Records for this task Start Marker

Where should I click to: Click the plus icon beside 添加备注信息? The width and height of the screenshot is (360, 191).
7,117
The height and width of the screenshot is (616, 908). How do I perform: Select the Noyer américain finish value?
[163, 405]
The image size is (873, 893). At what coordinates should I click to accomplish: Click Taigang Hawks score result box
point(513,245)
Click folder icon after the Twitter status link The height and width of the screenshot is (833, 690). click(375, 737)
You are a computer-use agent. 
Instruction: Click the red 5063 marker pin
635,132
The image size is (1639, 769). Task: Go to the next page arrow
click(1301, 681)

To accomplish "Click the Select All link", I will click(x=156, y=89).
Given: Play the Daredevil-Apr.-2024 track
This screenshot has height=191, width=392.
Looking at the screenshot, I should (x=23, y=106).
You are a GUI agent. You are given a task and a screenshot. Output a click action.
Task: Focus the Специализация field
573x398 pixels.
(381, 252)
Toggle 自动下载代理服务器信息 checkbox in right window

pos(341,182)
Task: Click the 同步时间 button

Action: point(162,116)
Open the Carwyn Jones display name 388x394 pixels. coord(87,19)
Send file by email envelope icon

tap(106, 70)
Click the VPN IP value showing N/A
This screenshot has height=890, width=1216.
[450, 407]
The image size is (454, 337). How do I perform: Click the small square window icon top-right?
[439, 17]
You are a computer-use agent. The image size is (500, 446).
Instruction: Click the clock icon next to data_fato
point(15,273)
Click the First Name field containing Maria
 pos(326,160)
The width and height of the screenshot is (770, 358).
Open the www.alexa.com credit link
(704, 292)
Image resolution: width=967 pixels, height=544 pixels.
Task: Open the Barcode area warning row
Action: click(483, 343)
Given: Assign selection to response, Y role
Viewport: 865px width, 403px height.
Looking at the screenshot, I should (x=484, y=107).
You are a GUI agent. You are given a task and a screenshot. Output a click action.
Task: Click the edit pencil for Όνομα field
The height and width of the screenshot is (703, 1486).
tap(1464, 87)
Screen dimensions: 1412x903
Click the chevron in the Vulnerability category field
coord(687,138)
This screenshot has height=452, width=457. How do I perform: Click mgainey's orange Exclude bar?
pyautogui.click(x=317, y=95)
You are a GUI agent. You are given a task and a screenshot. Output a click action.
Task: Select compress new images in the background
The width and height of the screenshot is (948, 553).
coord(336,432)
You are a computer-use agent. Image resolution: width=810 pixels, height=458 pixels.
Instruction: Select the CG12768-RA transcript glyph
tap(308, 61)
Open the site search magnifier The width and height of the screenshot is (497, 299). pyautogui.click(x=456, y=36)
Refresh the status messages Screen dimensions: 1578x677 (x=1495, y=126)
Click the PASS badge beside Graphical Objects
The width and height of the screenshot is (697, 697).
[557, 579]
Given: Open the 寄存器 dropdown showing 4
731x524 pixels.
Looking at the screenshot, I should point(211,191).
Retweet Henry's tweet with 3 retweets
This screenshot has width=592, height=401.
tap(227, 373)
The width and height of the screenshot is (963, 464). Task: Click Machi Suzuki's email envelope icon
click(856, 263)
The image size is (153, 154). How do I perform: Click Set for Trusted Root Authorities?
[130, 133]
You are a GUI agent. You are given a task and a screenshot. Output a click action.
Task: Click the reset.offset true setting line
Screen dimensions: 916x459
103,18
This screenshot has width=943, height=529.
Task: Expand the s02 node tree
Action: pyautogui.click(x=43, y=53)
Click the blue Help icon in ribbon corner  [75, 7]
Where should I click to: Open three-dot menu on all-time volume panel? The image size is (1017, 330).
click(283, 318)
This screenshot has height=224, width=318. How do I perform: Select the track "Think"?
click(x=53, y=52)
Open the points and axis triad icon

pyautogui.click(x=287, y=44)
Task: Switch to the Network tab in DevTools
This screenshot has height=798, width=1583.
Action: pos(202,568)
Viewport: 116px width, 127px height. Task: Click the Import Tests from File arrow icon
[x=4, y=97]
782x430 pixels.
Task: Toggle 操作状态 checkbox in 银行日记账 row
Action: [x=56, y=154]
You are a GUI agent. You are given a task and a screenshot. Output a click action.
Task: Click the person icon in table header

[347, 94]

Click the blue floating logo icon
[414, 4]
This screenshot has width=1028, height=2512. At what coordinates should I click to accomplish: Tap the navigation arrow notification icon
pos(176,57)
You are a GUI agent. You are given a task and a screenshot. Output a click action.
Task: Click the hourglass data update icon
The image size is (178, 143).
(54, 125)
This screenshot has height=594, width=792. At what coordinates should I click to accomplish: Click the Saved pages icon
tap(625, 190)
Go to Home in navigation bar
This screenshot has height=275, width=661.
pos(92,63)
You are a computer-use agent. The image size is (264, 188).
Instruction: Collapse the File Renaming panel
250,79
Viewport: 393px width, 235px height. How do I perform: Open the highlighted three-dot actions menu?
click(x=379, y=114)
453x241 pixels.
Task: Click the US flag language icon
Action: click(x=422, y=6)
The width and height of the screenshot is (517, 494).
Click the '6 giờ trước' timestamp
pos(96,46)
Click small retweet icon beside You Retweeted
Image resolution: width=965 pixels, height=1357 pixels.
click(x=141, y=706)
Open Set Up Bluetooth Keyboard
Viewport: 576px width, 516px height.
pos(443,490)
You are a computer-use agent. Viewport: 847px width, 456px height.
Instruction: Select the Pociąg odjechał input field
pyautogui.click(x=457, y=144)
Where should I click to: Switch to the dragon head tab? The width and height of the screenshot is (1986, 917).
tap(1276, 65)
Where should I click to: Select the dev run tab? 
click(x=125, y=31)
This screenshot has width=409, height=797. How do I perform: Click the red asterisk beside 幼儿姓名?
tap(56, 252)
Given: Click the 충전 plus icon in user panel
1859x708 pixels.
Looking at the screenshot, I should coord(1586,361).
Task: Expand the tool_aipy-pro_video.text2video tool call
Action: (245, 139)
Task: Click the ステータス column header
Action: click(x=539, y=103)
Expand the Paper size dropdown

Records for this task End Marker

▶ **Exercise**
Output all records exactly, with nothing added or dropped.

▶ **Exercise output**
Where should I click to: Click the plus icon beside 添加备注信息? The width and height of the screenshot is (360, 191).
7,117
The height and width of the screenshot is (616, 908). How do I perform: Select the Noyer américain finish value?
[163, 405]
The image size is (873, 893). At what coordinates should I click to accomplish: Click Taigang Hawks score result box
point(513,245)
Click folder icon after the Twitter status link The height and width of the screenshot is (833, 690). click(375, 737)
You are a computer-use agent. 
Instruction: Click the red 5063 marker pin
635,132
The image size is (1639, 769). Task: Go to the next page arrow
click(1301, 681)

To accomplish "Click the Select All link", I will click(x=156, y=89).
Given: Play the Daredevil-Apr.-2024 track
This screenshot has height=191, width=392.
Looking at the screenshot, I should (x=23, y=106).
You are a GUI agent. You are given a task and a screenshot. Output a click action.
Task: Focus the Специализация field
573x398 pixels.
(381, 252)
Toggle 自动下载代理服务器信息 checkbox in right window

pos(341,182)
Task: Click the 同步时间 button

Action: point(162,116)
Open the Carwyn Jones display name 388x394 pixels. coord(87,19)
Send file by email envelope icon

tap(106, 70)
Click the VPN IP value showing N/A
This screenshot has height=890, width=1216.
[450, 407]
The image size is (454, 337). How do I perform: Click the small square window icon top-right?
[439, 17]
You are a computer-use agent. The image size is (500, 446).
Instruction: Click the clock icon next to data_fato
point(15,273)
Click the First Name field containing Maria
 pos(326,160)
The width and height of the screenshot is (770, 358).
Open the www.alexa.com credit link
(704, 292)
Image resolution: width=967 pixels, height=544 pixels.
Task: Open the Barcode area warning row
Action: click(483, 343)
Given: Assign selection to response, Y role
Viewport: 865px width, 403px height.
Looking at the screenshot, I should (x=484, y=107).
You are a GUI agent. You are given a task and a screenshot. Output a click action.
Task: Click the edit pencil for Όνομα field
The height and width of the screenshot is (703, 1486).
tap(1464, 87)
Screen dimensions: 1412x903
Click the chevron in the Vulnerability category field
coord(687,138)
This screenshot has height=452, width=457. How do I perform: Click mgainey's orange Exclude bar?
pyautogui.click(x=317, y=95)
You are a GUI agent. You are given a task and a screenshot. Output a click action.
Task: Select compress new images in the background
The width and height of the screenshot is (948, 553).
coord(336,432)
You are a computer-use agent. Image resolution: width=810 pixels, height=458 pixels.
Instruction: Select the CG12768-RA transcript glyph
tap(308, 61)
Open the site search magnifier The width and height of the screenshot is (497, 299). pyautogui.click(x=456, y=36)
Refresh the status messages Screen dimensions: 1578x677 (x=1495, y=126)
Click the PASS badge beside Graphical Objects
The width and height of the screenshot is (697, 697).
[557, 579]
Given: Open the 寄存器 dropdown showing 4
731x524 pixels.
Looking at the screenshot, I should point(211,191).
Retweet Henry's tweet with 3 retweets
This screenshot has width=592, height=401.
tap(227, 373)
The width and height of the screenshot is (963, 464). Task: Click Machi Suzuki's email envelope icon
click(856, 263)
The image size is (153, 154). How do I perform: Click Set for Trusted Root Authorities?
[130, 133]
You are a GUI agent. You are given a task and a screenshot. Output a click action.
Task: Click the reset.offset true setting line
Screen dimensions: 916x459
103,18
This screenshot has width=943, height=529.
Task: Expand the s02 node tree
Action: pyautogui.click(x=43, y=53)
Click the blue Help icon in ribbon corner  [75, 7]
Where should I click to: Open three-dot menu on all-time volume panel? The image size is (1017, 330).
click(283, 318)
This screenshot has height=224, width=318. How do I perform: Select the track "Think"?
click(x=53, y=52)
Open the points and axis triad icon

pyautogui.click(x=287, y=44)
Task: Switch to the Network tab in DevTools
This screenshot has height=798, width=1583.
Action: pos(202,568)
Viewport: 116px width, 127px height. Task: Click the Import Tests from File arrow icon
[x=4, y=97]
782x430 pixels.
Task: Toggle 操作状态 checkbox in 银行日记账 row
Action: [x=56, y=154]
You are a GUI agent. You are given a task and a screenshot. Output a click action.
Task: Click the person icon in table header

[347, 94]

Click the blue floating logo icon
[414, 4]
This screenshot has width=1028, height=2512. At what coordinates should I click to accomplish: Tap the navigation arrow notification icon
pos(176,57)
You are a GUI agent. You are given a task and a screenshot. Output a click action.
Task: Click the hourglass data update icon
The image size is (178, 143).
(54, 125)
This screenshot has height=594, width=792. At what coordinates should I click to accomplish: Click the Saved pages icon
tap(625, 190)
Go to Home in navigation bar
This screenshot has height=275, width=661.
pos(92,63)
You are a computer-use agent. The image size is (264, 188).
Instruction: Collapse the File Renaming panel
250,79
Viewport: 393px width, 235px height. How do I perform: Open the highlighted three-dot actions menu?
click(x=379, y=114)
453x241 pixels.
Task: Click the US flag language icon
Action: click(x=422, y=6)
The width and height of the screenshot is (517, 494).
Click the '6 giờ trước' timestamp
pos(96,46)
Click small retweet icon beside You Retweeted
Image resolution: width=965 pixels, height=1357 pixels.
click(x=141, y=706)
Open Set Up Bluetooth Keyboard
Viewport: 576px width, 516px height.
pos(443,490)
You are a computer-use agent. Viewport: 847px width, 456px height.
Instruction: Select the Pociąg odjechał input field
pyautogui.click(x=457, y=144)
Where should I click to: Switch to the dragon head tab? The width and height of the screenshot is (1986, 917).
tap(1276, 65)
Where should I click to: Select the dev run tab? 
click(x=125, y=31)
This screenshot has width=409, height=797. How do I perform: Click the red asterisk beside 幼儿姓名?
tap(56, 252)
Given: Click the 충전 plus icon in user panel
1859x708 pixels.
Looking at the screenshot, I should coord(1586,361).
Task: Expand the tool_aipy-pro_video.text2video tool call
Action: (245, 139)
Task: Click the ステータス column header
Action: click(x=539, y=103)
Expand the Paper size dropdown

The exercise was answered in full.